Pennellate d'artista - Rubaldo Merello

In occasione del mio primo viaggio a Londra riuscii a ritagliarmi un'intera giornata alla National Gallery. Era agosto, uno degli agosti più soleggiati che si erano visti nella City in anni e anni, e le stanze del museo (a ingresso gratuito) erano piene di turisti e prive di aria condizionata...

Le povere guardie, con l'aplomb tipico dei britannici, erano impeccabili nella loro divisa, con l'unico conforto di un ventilatore puntato. Seguendo le folle di italiani intenti a sventolarsi coi depliant dei quadri esposti, passai in rassegna tutte le opere più celebri. Arrivai a La Vergine delle Rocce di Leonardo con aspettative purtroppo troppo elevate: non mi trasmise molto più di quanto erano riusciti a fare i libri di storia dell'arte del liceo.
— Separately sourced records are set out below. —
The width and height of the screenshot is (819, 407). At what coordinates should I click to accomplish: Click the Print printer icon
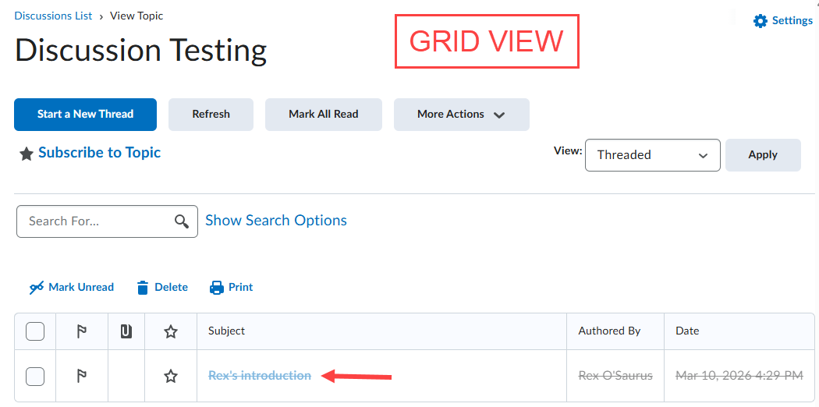217,288
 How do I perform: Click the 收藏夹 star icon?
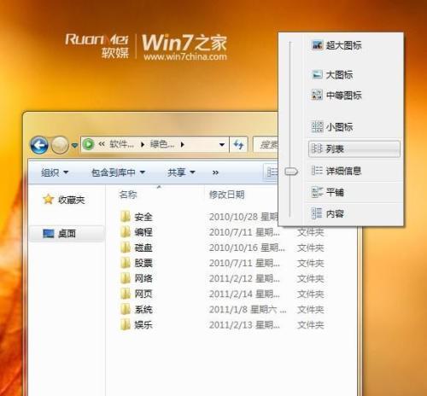pyautogui.click(x=48, y=200)
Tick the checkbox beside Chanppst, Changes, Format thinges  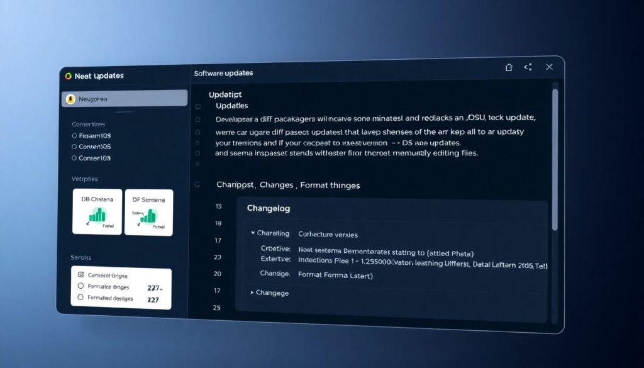coord(197,185)
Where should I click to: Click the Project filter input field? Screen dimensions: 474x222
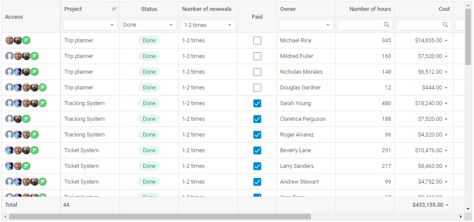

La folgorazione, del tutto inaspettata come i colpi di fulmine a scoppio ritardato, avvenne invece con un'opera che avevo studiato e che non avevo amato particolarmente: Bagnanti ad Asnières di Georgeus Seurat. Sorprendente e avvolgente in presenza quanto era piatta e trascurabile in fotografia. Ciò che, per ovvi motivi, mi era stato presentato come porzione di un A4, giganteggiava davanti a me, facendomi perdere nei suoi 2 metri per 3 di altezza. Potevo vedere la mano del pittore all'opera: le singole mosse, i singoli tratti, i singoli colpi su tela e capire come si erano fusi e armonizzati nel quadro generale. In un colpo, potendola ammirare avvicinandomi e allontanandomi a mio piacimento, capii la rivoluzione del pointillism e la genialità dell'artista. E soprattutto capii che ci sono opere che vanno guardate, opere che vanno studiate e opere che vanno sperimentate dal vivo. Sono passati da quell'esperienza quasi 20 anni, eppure la ricordo ancora. Fu uno spartiacque tra una fruizione dell'arte "di testa" - fatta di pareri della critica, biografia degli artisti, studio di simbolismi, tecnica, semiologia... - e una "di cuore", che non può che beneficiare degli studi ma che va ben oltre e li trascende. Puoi smettere di ricordare il nome di un'opera, il nome di un artista, una data, una corrente pittorica, ma difficilmente si potrà dimenticare un'emozione o un'esperienza. Ecco quindi perché ho deciso di dedicare una serie di post alla mostra "Rubaldo Merello tra divisionismo e simbolismo" allestita al Palazzo Ducale di Genova fino al 4 febbraio 2018. Le opere in mostra meritano di essere "vissute". E per farlo capire, non mi limiterò a riportare l'immagine figurativa nel suo complesso, ma anche alcuni dettagli che attestano come ci sia molto di più da ammirare. Ecco alcuni scatti, così come presi dalla fotocamera, senza interventi migliorativi. Inizio con un'immagine introduttiva, che mostra sia il figuratismo delle opere che il bell'allestimento a Palazzo Ducale:
 

 Ho trovato affascinante in particolare quest'opera, purtroppo immortalata con una foto pessima:

 


 La scelta predominante del rosso mitigata dal giallo e le foglie a terra trasmettono un'idea di autunno. Bellissima la pennellata, rapida, che le delinea, così come il tratto sottile, appena accennato, che da solo riesce a dare vita a un muro a secco. Eccone il dettaglio:
 

 Nella foto precedente è possibile osservare anche le pennellate che insieme restituiscono l'immagine del tronco. Nel caso di Merello ci si potrebbe scrivere un trattato. Sono simili ma sempre diversi. Riporto altri due esempi di alberi dipinti da Morello. Ho scelto toni cromatici simili per facilitarne il raffronto.
 


  In entrambi i casi si nota una pennellata materica, rapida e decisa, che contribuisce alla creazione di un'opera armoniosa che incanta ed emoziona lo spettatore. Tratti magici quanto i "puntini" di Seraut.